Integrating from zero instead from some
finite (actual) inner turbulence scale also induces error, but since
it is limited to the smallest-scale contributions to wavefront
disturbance it is much smaller than the error due to assumed
infinite OST, and generally negligible in comparison.

In
1991, D.M. Winker investigated the consequences of using a finite
OST for calculations of seeing-induced error. As a function of the
ratio of the aperture diameter (**D**) to OST (**L**), the
seeing induced long-exposure error, given as phase variance over
Zernike-decomposed wavefront normalized to (D/r0)5/6,
shows significant reduction as the aperture increases relative to
the (finite) OST. The effect is the greatest for the first two
(tilt) Zernike terms. As the top solid line indicates, with all
terms except piston included, not insignificant error reduction of
nearly 20% occurs even in an aperture 1,000 times smaller than OST.
Even in poor seeing, when the upper level turbulence dominates, and
the OST there may reach a few hundred meters, that would be an
aperture of up to 12 inches in diameter, or even larger. While the
tilt error component may not be fully present, even in poor seeing,
in visual observing at these aperture sizes, it is for the better
part, and the effect wouldn't be negligible.

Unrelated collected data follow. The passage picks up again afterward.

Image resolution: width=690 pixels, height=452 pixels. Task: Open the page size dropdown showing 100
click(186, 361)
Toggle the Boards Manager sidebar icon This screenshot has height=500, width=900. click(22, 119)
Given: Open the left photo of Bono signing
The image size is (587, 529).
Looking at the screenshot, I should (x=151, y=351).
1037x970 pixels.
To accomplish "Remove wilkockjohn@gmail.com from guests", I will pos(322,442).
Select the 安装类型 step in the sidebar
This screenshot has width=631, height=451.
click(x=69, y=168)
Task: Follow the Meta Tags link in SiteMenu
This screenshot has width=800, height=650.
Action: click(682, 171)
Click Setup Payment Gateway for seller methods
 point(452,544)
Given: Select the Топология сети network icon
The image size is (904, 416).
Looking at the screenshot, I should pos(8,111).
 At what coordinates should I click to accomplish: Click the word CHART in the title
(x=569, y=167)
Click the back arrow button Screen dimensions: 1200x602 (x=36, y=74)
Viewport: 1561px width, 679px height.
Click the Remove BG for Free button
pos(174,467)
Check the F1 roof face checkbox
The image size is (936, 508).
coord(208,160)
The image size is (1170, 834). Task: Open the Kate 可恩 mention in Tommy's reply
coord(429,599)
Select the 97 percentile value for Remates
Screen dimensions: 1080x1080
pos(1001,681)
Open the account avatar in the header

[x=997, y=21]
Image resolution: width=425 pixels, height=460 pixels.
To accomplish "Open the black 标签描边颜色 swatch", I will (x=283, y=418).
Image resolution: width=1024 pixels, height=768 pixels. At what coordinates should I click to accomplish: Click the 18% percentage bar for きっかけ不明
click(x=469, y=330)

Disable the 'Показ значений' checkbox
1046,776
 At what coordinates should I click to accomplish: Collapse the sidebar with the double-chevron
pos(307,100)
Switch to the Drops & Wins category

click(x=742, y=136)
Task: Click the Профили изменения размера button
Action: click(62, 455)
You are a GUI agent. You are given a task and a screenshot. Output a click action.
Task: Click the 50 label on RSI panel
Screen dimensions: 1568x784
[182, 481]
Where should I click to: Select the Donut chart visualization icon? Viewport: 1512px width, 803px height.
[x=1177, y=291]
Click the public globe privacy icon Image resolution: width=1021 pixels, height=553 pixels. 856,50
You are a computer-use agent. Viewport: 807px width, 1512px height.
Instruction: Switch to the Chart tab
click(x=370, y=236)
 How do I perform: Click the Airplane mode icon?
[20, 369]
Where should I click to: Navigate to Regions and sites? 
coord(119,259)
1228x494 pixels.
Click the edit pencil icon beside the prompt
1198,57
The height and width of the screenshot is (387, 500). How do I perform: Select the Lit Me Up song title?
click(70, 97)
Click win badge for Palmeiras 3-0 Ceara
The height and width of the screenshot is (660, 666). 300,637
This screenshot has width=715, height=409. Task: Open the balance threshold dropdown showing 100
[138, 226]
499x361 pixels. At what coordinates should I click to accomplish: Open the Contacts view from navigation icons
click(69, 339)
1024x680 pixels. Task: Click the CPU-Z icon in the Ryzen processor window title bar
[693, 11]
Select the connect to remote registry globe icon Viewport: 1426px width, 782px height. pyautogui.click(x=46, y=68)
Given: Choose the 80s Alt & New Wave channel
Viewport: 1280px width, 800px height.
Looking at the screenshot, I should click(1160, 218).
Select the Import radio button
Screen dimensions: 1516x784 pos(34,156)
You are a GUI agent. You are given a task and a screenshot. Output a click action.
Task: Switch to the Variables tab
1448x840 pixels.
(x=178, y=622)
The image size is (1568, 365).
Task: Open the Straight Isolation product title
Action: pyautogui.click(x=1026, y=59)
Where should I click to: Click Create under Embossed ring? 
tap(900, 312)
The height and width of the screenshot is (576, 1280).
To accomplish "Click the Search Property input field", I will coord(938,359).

In good seeing, when the OST can be expected to
be in the 50-100m range, this reduction ratio would,
correspondingly, apply to 50-100mm aperture diameter. But at these
aperture sizes the tilt component is not a significant error source
in visual observing. However, a hundred times smaller aperture is
still within the amateurs range. In a 0.5m aperture, with the good
seeing **r**0
of around 10cm, D/r0~5
and the long-exposure phase variance 1.03(D/r0)5/3
being the standard deviation 2πφ**
**squared - **
φ** being the phase
analog of the RMS wavefront error - the variance is 3.94 and the
corresponding RMS wavefront error is 0.32. At this D/r0
level, most of the tilt component is effectively in the visual
seeing error; taking that 2/3 of it is, and knowing that the tilt
component makes 64% of the entire (long-exposure) seeing error gives
that 40% reduction in the tilt error indicated by the plot for
D/L=0.01 results in some 22% smaller RMS wavefront error.
Specifically, 0.2 vs. 0.25.

For the long-exposure error, the reduction
is from 3.94 to 2.36 in the variance, hence from 0.32 to 0.24 in the
RMS (since 2π is a
constant, the RMS changes as the square root of the change in
variance).

The roughness component of the seeing
error, i.e. the error remnant with the tilt removed, is much less
sensitive to the use of a finite OST in calculation. The difference
becomes significant only at D/L~0.1 and larger, and at even larger
D/L values when the first 6 Zernike terms (Noll's scheme) - piston,
tilt (horizontal and vertical), defocus and astigmatism (horizontal
and vertical) are removed.

The effect of a finite OST on the
Kolmogorov-based Zernike wavefront
decomposition is a reduction in the error as a whole, reduction
in the relative contribution of the image motion component (tilt
terms) and increase in the relative contribution of the roughness
error component. Specific ratio of motion vs. roughness component
depends on the aperture-to-OST (D/L) ratio: larger ratio values
result in the relative increase of the roughness component. At
D/L~0.001, the error is reduced by about 20% which, with all of it
coming from the reduction in tilt (image motion) contribution,
increases the relative roughness variance component from 0.134 to
about 0.16 (i.e. the roughness RMS wavefront error component from
36% to about 40%). At D/L~0.01 and 40% error reduction, still
entirely due to the smaller tilt component, the relative roughness
component in the error increases to ~0.22 (~46% of the RMS error),
and so on.

Other authors had also addressed this
issue. An interesting angle is the effect of finite OST on the
seeing FWHM (*On the Difference between Seeing and Image Quality:
When the Turbulence Outer Scale Enters the Game*, Martinez et al. 2010).
As shown on the graph below, a finite OST results in a smaller
seeing FWHM, the smaller OST, the more so. Similarly to Winker's
modeling, limiting the maximum OST size takes out significant
portion of large-scale contributions to wavefront disturbances due
to turbulence, hence most of the resulting error reduction is in the
tip-tilt component, i.e. random motion of image as a whole. The
degree of FWHM reduction vs. Kolmogorov (infinite OST) model due to
it is approximated (Tokovinin, 2002) based on the von Kārmān
finite-OST turbulence model.

The "default" seeing FWHM for the Kolmogorov model, FWHMI=0.976λ/r0
(used in Martinez et al.) is for λ=500nm
and zero zenith angle, is valid under assumption of an aperture
infinitely large vs. **r**0
which, again, is not fulfilled in field conditions (obviously, since
it would imply seeing FWHM for D=r0
slightly better than with zero image motion). For large ground
telescopes, **r**0
is not negligibly small and the resolution (theoretical seeing FWHM)
is somewhat worse. The most frequently quoted figure is 1.2λ/r0,
and the calculation specifically addressing the seeing FWHM in the
proximity D=r0
gives long-exposure FWHM as 1.35λ/r0
radians (i.e. 206,265 as many arc seconds).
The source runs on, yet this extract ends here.